§ **Reading passage**
* * *

If you ask where to go, cling to Christ, for he is the truth which we desire to reach: “My mouth will utter truth” (Prv 8:7). If you ask where to remain, remain in Christ because he is the life: “He who finds me finds life and shall have salvation from the Lord” [Prv 8:35]

If then, you ask which way to go, accept Christ, for he is the way: “This is the way, walk in it” (Is 30:21). And Augustine says: “Walk like this human being and you will come to God. It is better to limp along on the way than to walk briskly off the way.” For one who limps on the way, even though he makes just a little progress, is approaching his destination; but if one walks off the way, the faster he goes the further he gets from his destination.

* * *

§ **Item-finding records**
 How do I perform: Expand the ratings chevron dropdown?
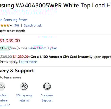[x=11, y=26]
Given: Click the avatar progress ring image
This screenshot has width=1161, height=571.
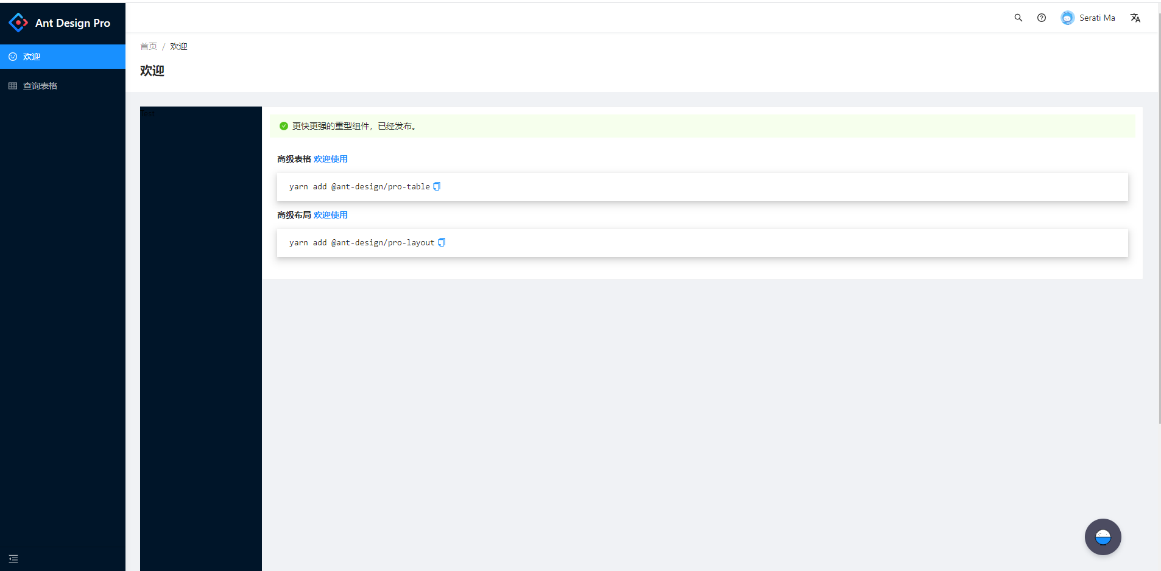Looking at the screenshot, I should pyautogui.click(x=1067, y=18).
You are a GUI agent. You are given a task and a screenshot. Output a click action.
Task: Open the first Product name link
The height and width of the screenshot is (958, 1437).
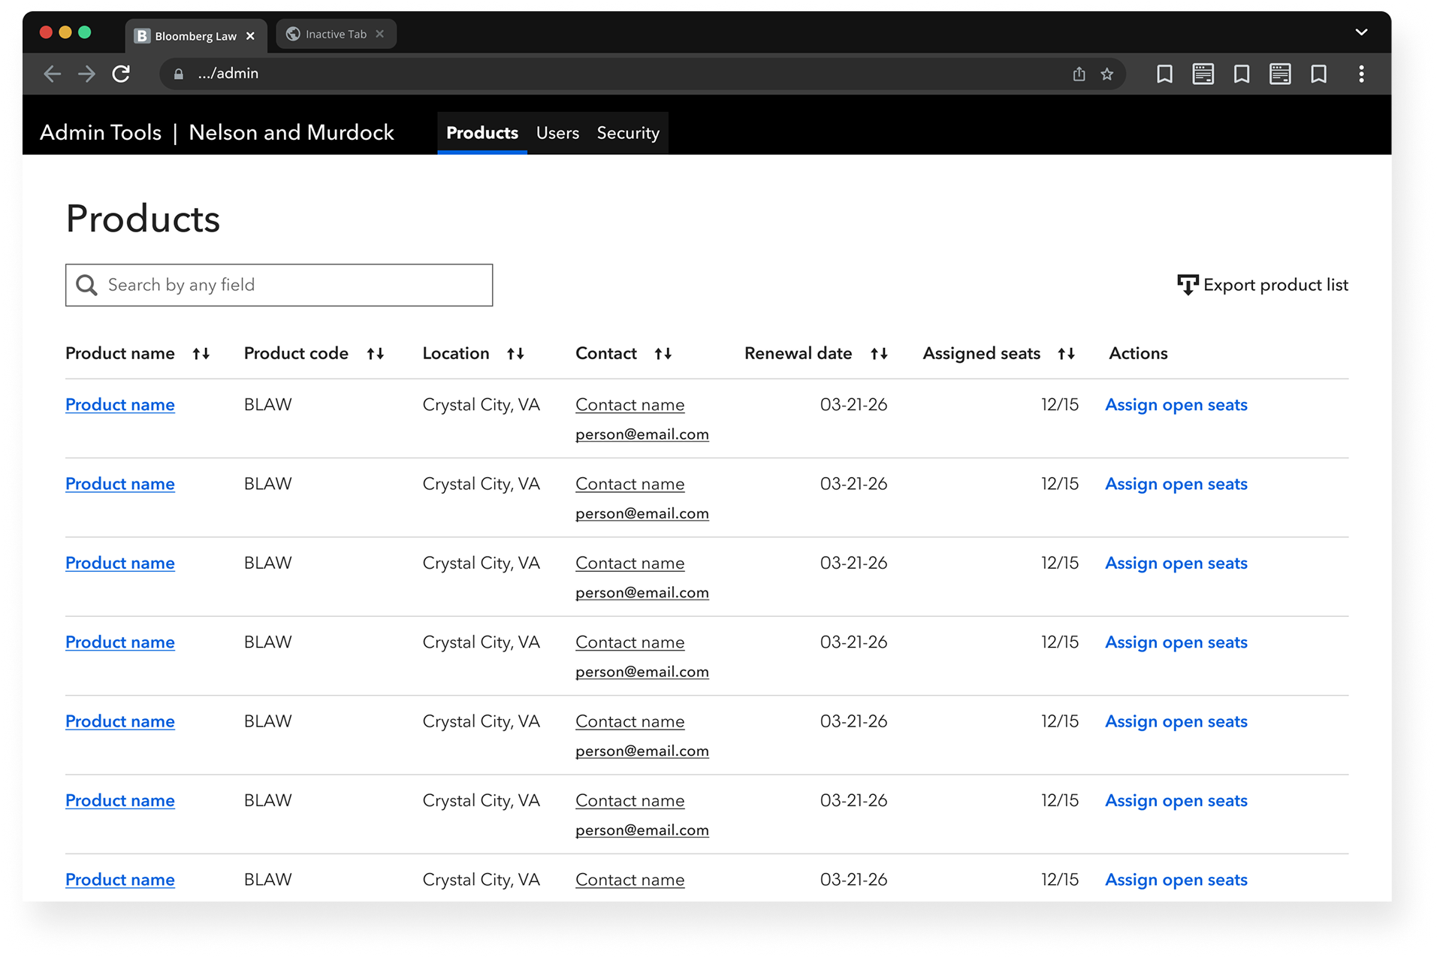tap(119, 404)
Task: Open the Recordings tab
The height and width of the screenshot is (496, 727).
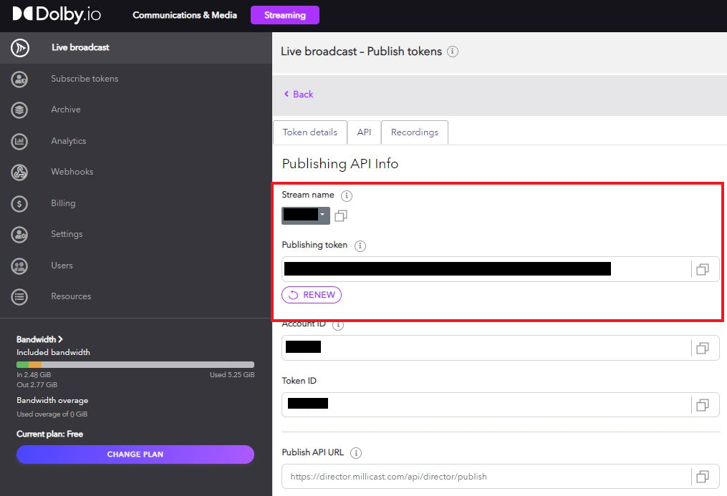Action: [414, 132]
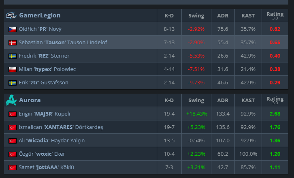Click the GamerLegion team logo icon
This screenshot has height=178, width=294.
click(x=11, y=15)
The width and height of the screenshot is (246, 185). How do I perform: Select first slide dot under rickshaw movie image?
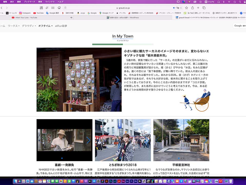pos(62,158)
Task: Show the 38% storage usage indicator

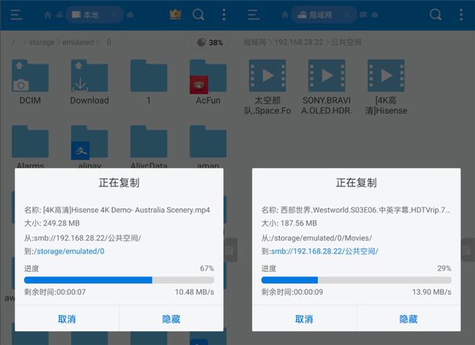Action: pyautogui.click(x=209, y=42)
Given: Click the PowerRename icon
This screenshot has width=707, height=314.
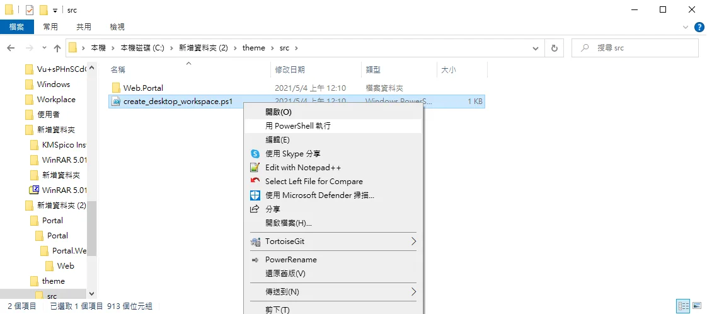Looking at the screenshot, I should 255,260.
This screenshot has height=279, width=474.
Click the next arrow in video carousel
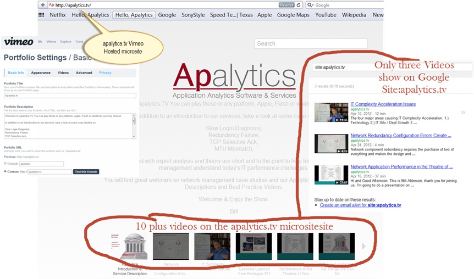pos(363,246)
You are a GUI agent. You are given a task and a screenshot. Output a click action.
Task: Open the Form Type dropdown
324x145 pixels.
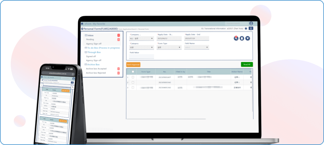click(x=169, y=47)
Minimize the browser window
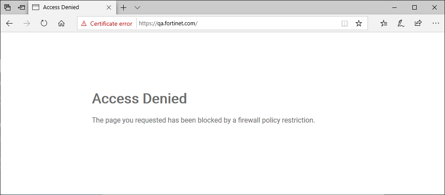The image size is (445, 195). [x=394, y=7]

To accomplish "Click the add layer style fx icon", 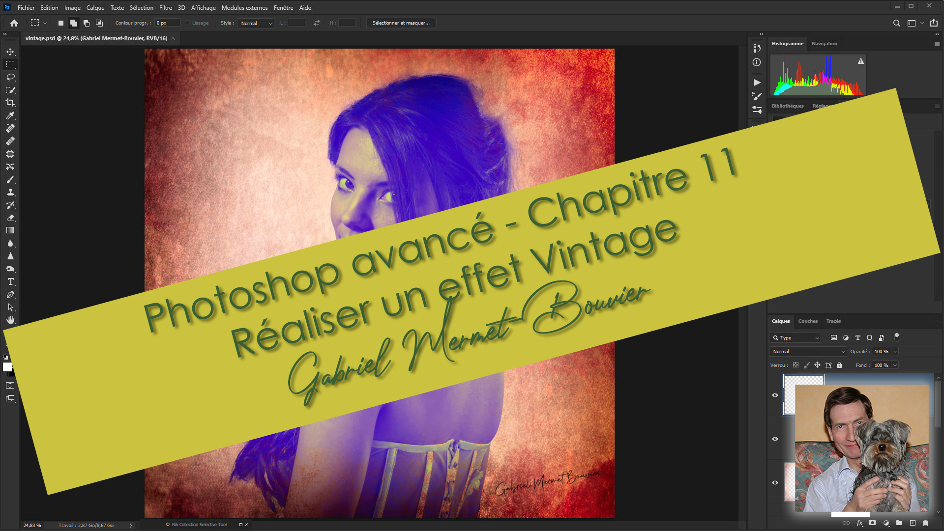I will point(859,523).
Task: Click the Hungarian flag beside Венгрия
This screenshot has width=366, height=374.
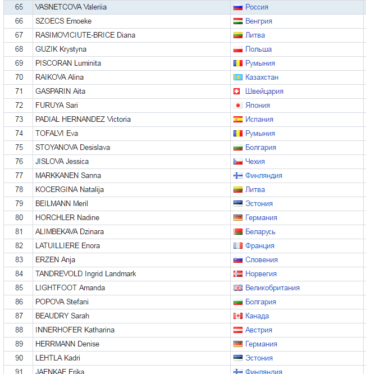Action: pyautogui.click(x=237, y=21)
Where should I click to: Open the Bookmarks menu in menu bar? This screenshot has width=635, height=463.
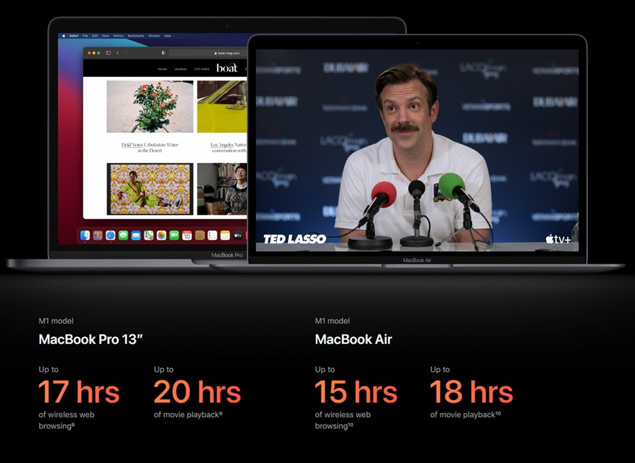136,36
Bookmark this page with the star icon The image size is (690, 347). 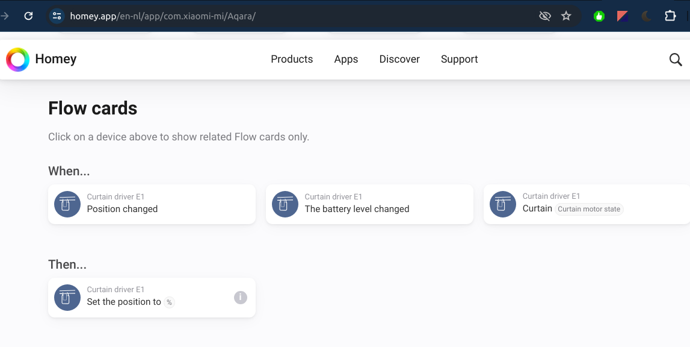566,16
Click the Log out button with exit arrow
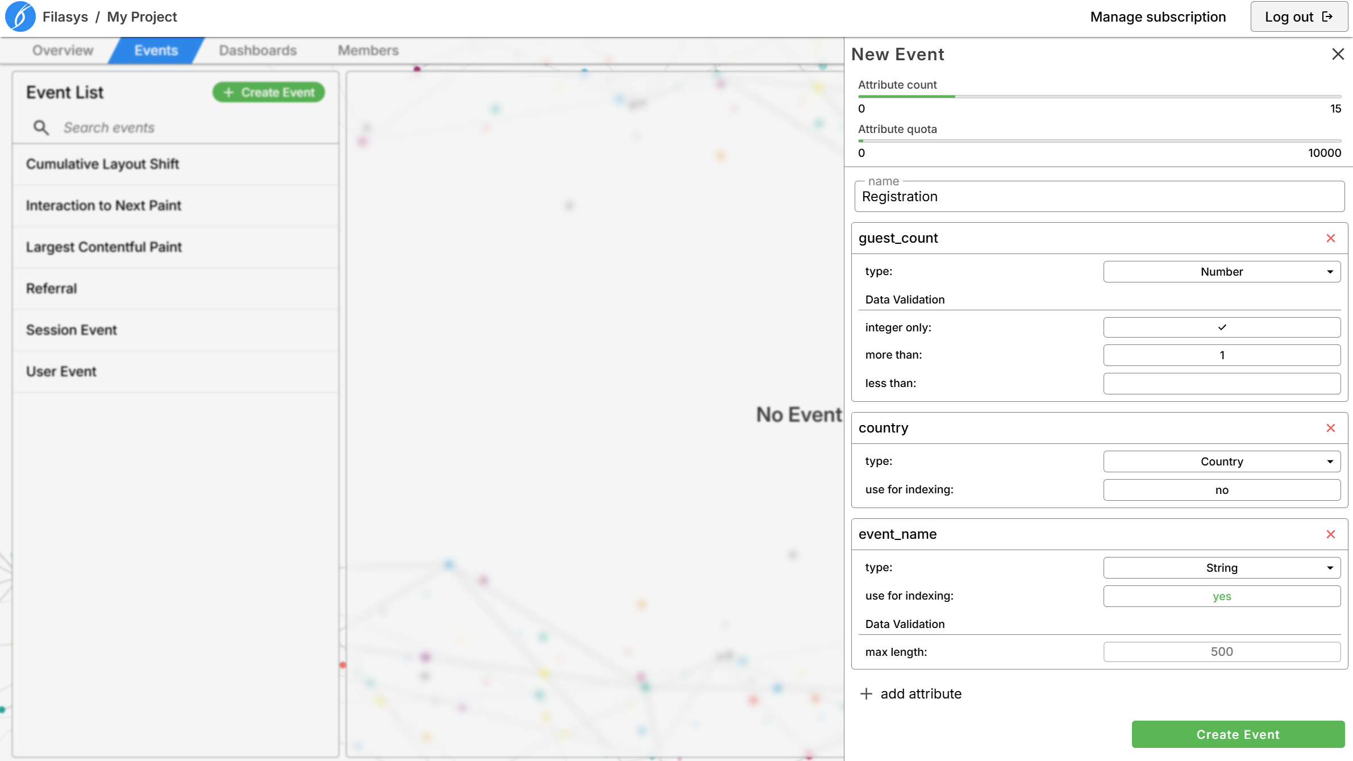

* * *

§ **To do**
- A) Summarize the passage on Christ as the way in two sentences.
- B) Copy a stretch of the passage on Christ as the way, renaming "destination" as "goal": begin at the words "If you ask where to go, cling" and stop after "from his destination.".
None of the items are required for the work that comes next.

§ **Answers below**
- A) The passage urges the reader to cling to Christ as the truth to be reached, to remain in him as the life, and to accept him as the way, supporting each point with a verse from Proverbs or Isaiah. Citing Augustine, it adds that limping along on the way is better than walking briskly off it, because one on the way still approaches the destination while one off it only gets further away the faster he goes.

- B)
If you ask where to go, cling to Christ, for he is the truth which we desire to reach: “My mouth will utter truth” (Prv 8:7). If you ask where to remain, remain in Christ because he is the life: “He who finds me finds life and shall have salvation from the Lord” [Prv 8:35]

If then, you ask which way to go, accept Christ, for he is the way: “This is the way, walk in it” (Is 30:21). And Augustine says: “Walk like this human being and you will come to God. It is better to limp along on the way than to walk briskly off the way.” For one who limps on the way, even though he makes just a little progress, is approaching his goal; but if one walks off the way, the faster he goes the further he gets from his goal.